Inertial frames as equivalence classes
Two different Minkowski coordinate systems \(K\) and \(K'\) can describe the same physical situation from the same physical vantage point: \(K'\) might simply have its origin placed differently, or its spatial axes rotated, or its time zero shifted. It is useful to collect all such systems into a single equivalence class and call that class an inertial frame.
Formally, we say \(K \sim K'\) if and only if the coordinate transformation \(\varphi' \circ \varphi^{-1} : \mathbb{R}^4 \to \mathbb{R}^4\) is a rigid transformation — a combination of a spatial translation, a spatial rotation, and a time translation, but not a Lorentz boost or a time reversal. In components:
\[ t' = t + \tau, \qquad \mathbf{x}' = R\mathbf{x} + \mathbf{a}, \]for some \(\tau \in \mathbb{R}\), \(R \in SO(3)\) (a proper rotation matrix), and \(\mathbf{a} \in \mathbb{R}^3\).
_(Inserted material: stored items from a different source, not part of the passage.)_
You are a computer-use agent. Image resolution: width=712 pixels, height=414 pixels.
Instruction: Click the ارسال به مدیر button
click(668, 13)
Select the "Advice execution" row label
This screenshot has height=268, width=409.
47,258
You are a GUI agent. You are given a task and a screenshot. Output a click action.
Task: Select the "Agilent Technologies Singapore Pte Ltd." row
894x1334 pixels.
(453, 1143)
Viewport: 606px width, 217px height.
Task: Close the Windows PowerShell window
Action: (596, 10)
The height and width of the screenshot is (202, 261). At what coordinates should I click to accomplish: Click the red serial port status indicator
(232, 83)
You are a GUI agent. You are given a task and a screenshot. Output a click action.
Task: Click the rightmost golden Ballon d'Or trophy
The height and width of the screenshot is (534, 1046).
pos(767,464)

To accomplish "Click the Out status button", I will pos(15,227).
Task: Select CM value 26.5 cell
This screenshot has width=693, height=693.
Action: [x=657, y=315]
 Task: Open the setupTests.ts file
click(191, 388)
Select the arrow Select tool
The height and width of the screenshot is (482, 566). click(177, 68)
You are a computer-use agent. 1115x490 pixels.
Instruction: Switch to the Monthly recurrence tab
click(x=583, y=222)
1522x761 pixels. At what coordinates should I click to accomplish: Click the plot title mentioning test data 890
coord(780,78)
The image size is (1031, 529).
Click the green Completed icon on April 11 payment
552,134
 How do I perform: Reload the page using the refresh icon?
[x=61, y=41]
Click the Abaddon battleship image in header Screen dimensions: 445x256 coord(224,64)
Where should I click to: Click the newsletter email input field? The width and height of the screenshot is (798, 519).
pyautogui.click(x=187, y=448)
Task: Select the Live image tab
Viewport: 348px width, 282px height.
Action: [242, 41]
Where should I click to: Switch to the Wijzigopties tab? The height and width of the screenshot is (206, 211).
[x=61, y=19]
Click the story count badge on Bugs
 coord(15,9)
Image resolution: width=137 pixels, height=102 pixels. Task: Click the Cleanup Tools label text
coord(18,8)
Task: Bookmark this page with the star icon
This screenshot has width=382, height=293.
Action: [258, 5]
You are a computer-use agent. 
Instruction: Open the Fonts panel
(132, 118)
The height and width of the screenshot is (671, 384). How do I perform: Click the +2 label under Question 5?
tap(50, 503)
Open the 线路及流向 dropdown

This relation is an equivalence relation:
- Reflexive. \(K \sim K\) because the identity transformation (\(\tau = 0\), \(R = I\), \(\mathbf{a} = \mathbf{0}\)) is a rigid transformation.
- Symmetric. If \(K \sim K'\) via \((\tau, R, \mathbf{a})\), then \(K' \sim K\) via \((-\tau, R^{-1}, -R^{-1}\mathbf{a})\), which is also a rigid transformation since \(R^{-1} = R^T \in SO(3)\).
- Transitive. If \(K \sim K'\) via \((\tau_1, R_1, \mathbf{a}_1)\) and \(K' \sim K''\) via \((\tau_2, R_2, \mathbf{a}_2)\), then \(K \sim K''\) via \((\tau_1 + \tau_2, R_2 R_1, R_2\mathbf{a}_1 + \mathbf{a}_2)\), which is again a rigid transformation.
An inertial reference frame is an equivalence class \([K]\) under this relation.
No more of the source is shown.